Time for another guest post from Fluentin3months’ most active contributor (other than me, Benny)… Idahosa Ness of mimicmethod!
Today he gives us insight into how speech recognition works, and how we can take a leaf out of Google’s speech recognition methods (which as an Android user, I can confirm are pretty spot on, even for an Irish accent!) and shares with us an excellent Kickstarter that he has running based on mixing his audio based learning methods with Duolingo’s database of sentences! If anything, his super fast multilingual rap at the start of the video is worth visiting the Kickstarter page alone!
Over to you Idahosa:
You can learn a lot about how language works by studying how software-engineers approach the challenge of speech-recognition. In the early days of the field, engineers theorized that getting a computer to recognize speech was merely a question programming a large database of word recordings into it. For example, get a speaker to say the phrase “I can’t wait to watch this Kickstarter video!”, and the machine would be able to link the phrase with the sounds from its database and tease out the component words:
Made sense in theory, but in practice things didn’t work out quite so well. Engineers would input spoken phrases, and the machine would output complete gibberish:
At first, the engineers attributed the problem to a lack of variation in the word database. People speak with slightly different accents, and even the same person will pronounce the same word differently depending on context. So for each word in the database they expanded the list of possible pronunciations. But no matter how sophisticated they made the word database, the machine still struggled to recognize even the most basic phrases. If a phrase is just a sequence of words, how can a machine that can recognize words NOT be able to recognize phrases? Good question. Let’s Google it… The reason this approach failed so miserably was because it didn’t account for the intrinsic ambiguity of language. When you analyze the acoustics of speech, you find that we’re never consistent in the way we say things. A single meaning will be attached to a large number of distinct sound sequences, and a single sound sequence will have a variety of different meanings attached to it.
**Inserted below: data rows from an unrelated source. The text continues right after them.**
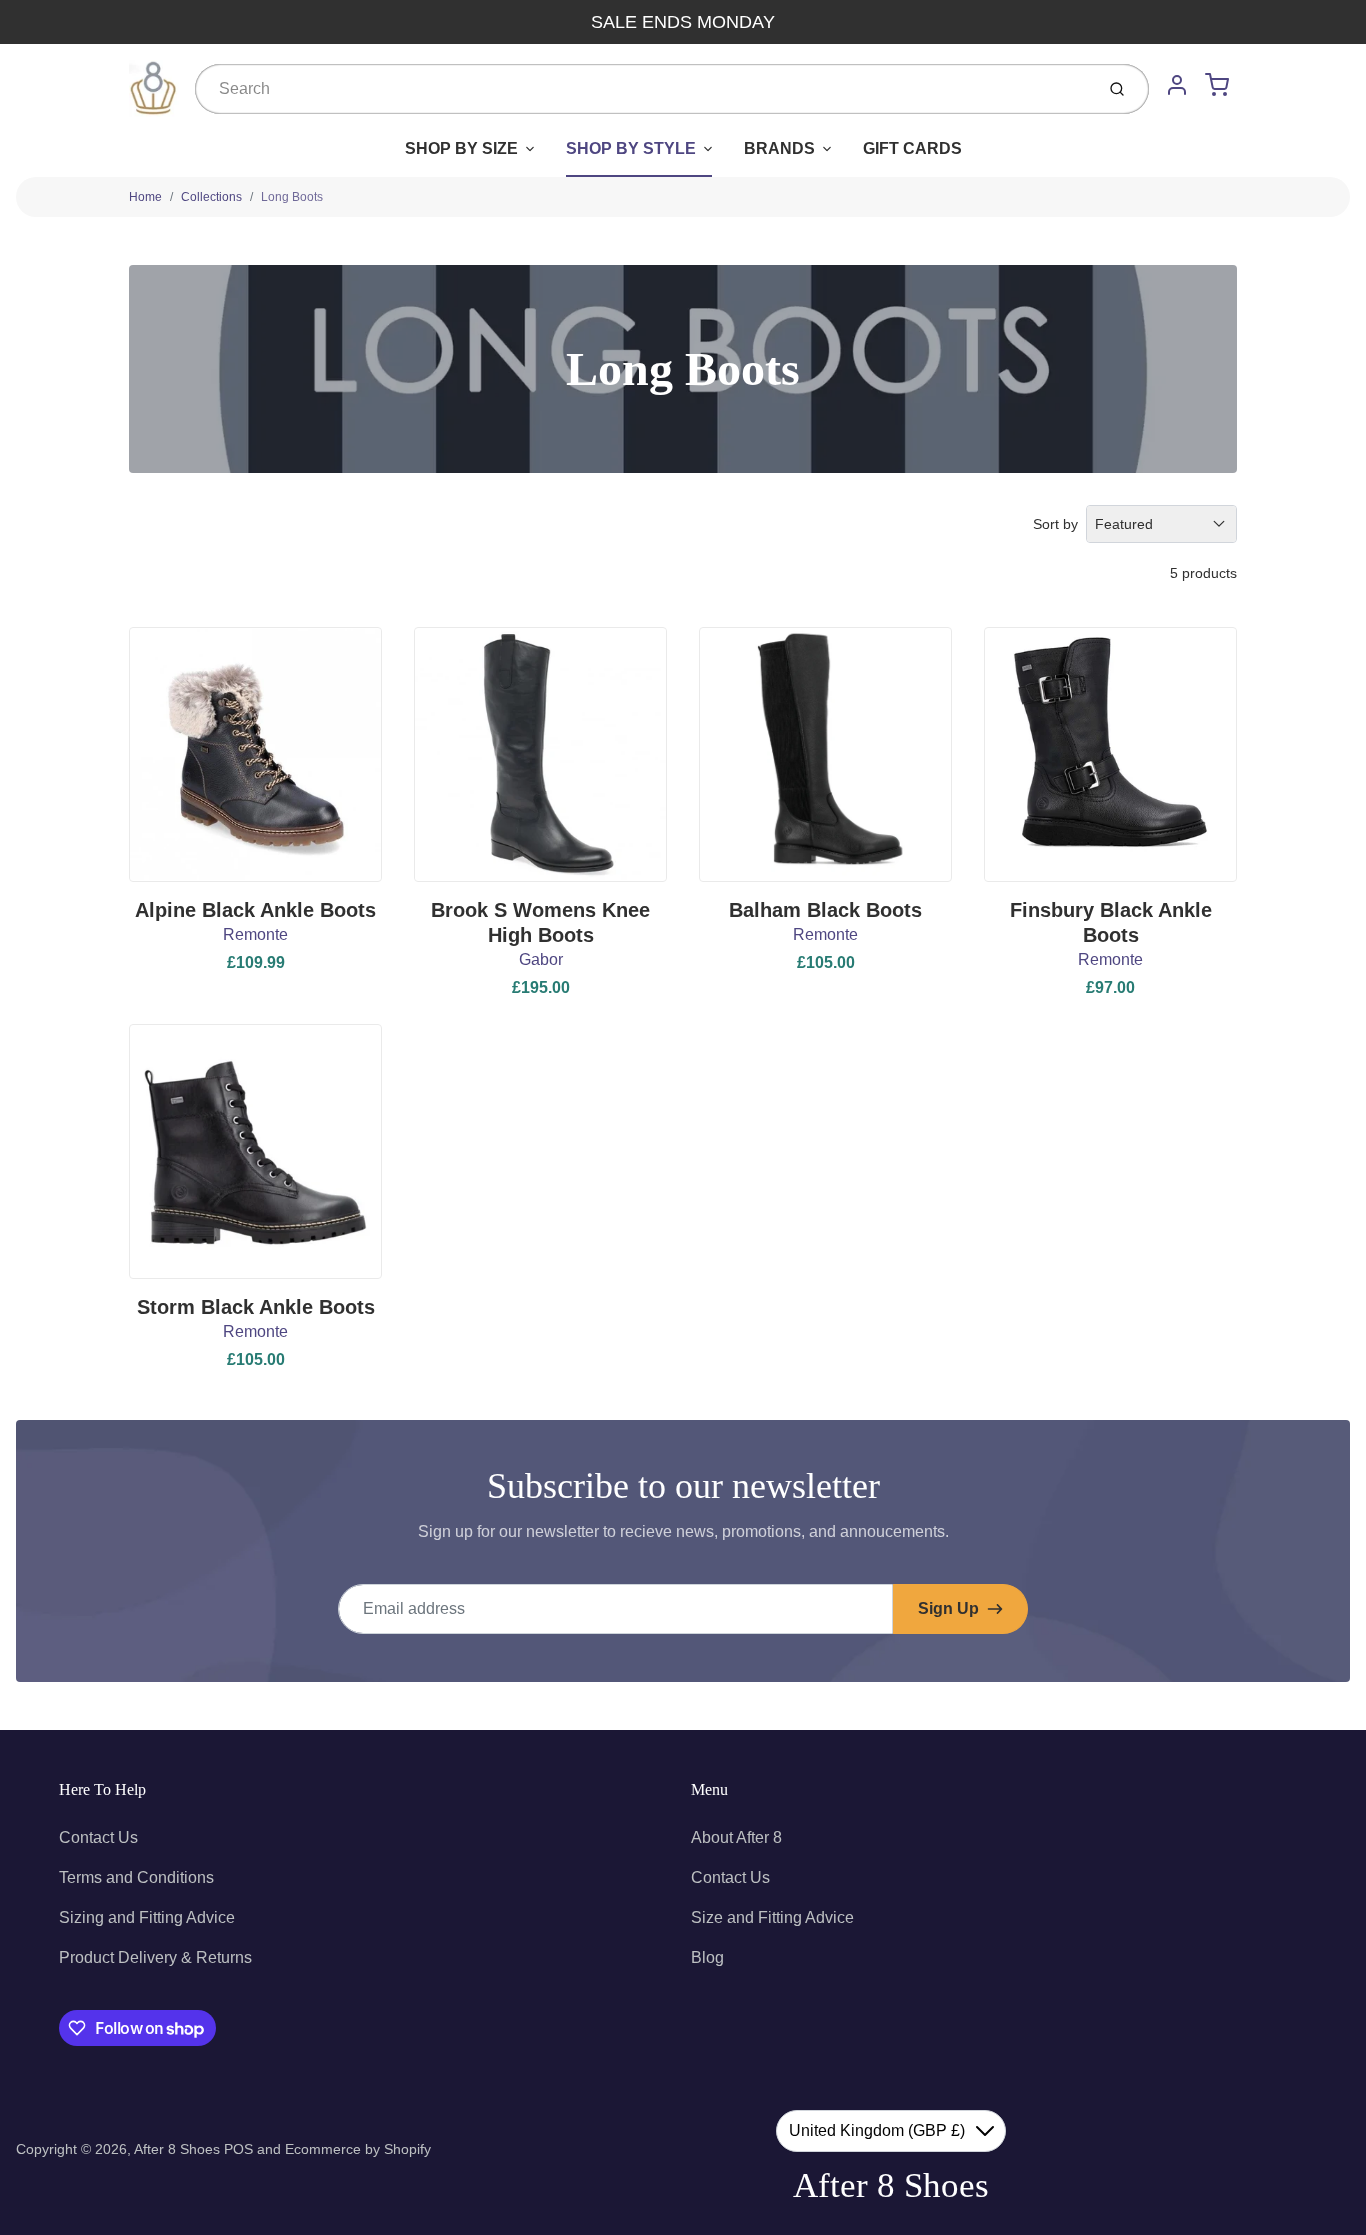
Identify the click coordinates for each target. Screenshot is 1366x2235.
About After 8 (736, 1837)
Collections (211, 197)
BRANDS (779, 148)
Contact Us (98, 1837)
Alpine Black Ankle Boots (255, 910)
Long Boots (292, 197)
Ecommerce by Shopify (358, 2149)
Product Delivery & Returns (155, 1957)
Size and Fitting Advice (772, 1917)
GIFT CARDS (912, 148)
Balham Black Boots (825, 910)
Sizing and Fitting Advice (147, 1917)
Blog (707, 1957)
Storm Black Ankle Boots (256, 1307)
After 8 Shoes (177, 2149)
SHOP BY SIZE (461, 148)
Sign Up (948, 1608)
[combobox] (642, 89)
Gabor (541, 959)
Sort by (1055, 524)
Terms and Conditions (136, 1877)
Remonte (255, 934)
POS (238, 2149)
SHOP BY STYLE (631, 148)
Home (145, 197)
The recording below is a good demonstration of this:
I am intending to say the letters “N-Y-C,” but in a different context one could interpret these exact same sounds to mean something else. In fact, the original context for these sounds was the phrase “And I see you have a sister.”
Computers hate ambiguity, because they only know how to work with precise data. The sound profile of “N-Y-C” has a single physical reality to it and thus can only have a single interpretation to it as well. A computer can’t decide to interpret the same sound sequence to mean “NYC” one day and “and I see” the next. Or can it?
The Google Approach to Speech Recognition
Remember back when Google had a free 411 service? You could call in and ask for movie showtimes or restaurant listings and the automated voice would analyze your speech, plug it into the Google search engine, then return an answer to you. Turns out the reason they offered this service for free was because they were secretly recording each and every one of these interactions in order to “teach” the speech recognition software that now operates on every Android device. If I called in and said “N-Y-C” the same way I did in the recording above, Google would analyze the sound sequence just like the old machines, but instead of trying to get it right on the first try, it would simply make a random guess and ask the user for feedback.
“I think you said ‘and I see,’ is that correct?”
If I responded“no” – that specific guess would be downvoted within their system. If I say “yes,” the guess would be upvoted within the system. Repeat this trial-and-error game billions of times in billions of different context and eventually the higher probability choices emerge to the top, and Google starts to get really good at guessing the right answer on the first try. It won’t work 100% of the time, but if you’ve ever tried to transcribe a message on an Android phone you’ll know that it is impressively accurate. It’s at least waaay better than those crappy automated customer support machines that make you want to throw your phone into a river.
Operator: I think you said you want to hear your account balance. Is that correct? Please say yes or no You: Nooooo Operator : I’m sorry, I didn’t get that, please try calling back later <click> You: GAAAAH!!!
Comparing the Two Approaches in Computers and Humans
The original approach to speech recognition is the exact same as the traditional approach to language learning. Typically, language learners focus first on growing their database of vocabulary, then they try to deconstruct spoken phrases into the component words they know. Unsurprisingly, the approach is as ineffective for humans as it is for computers.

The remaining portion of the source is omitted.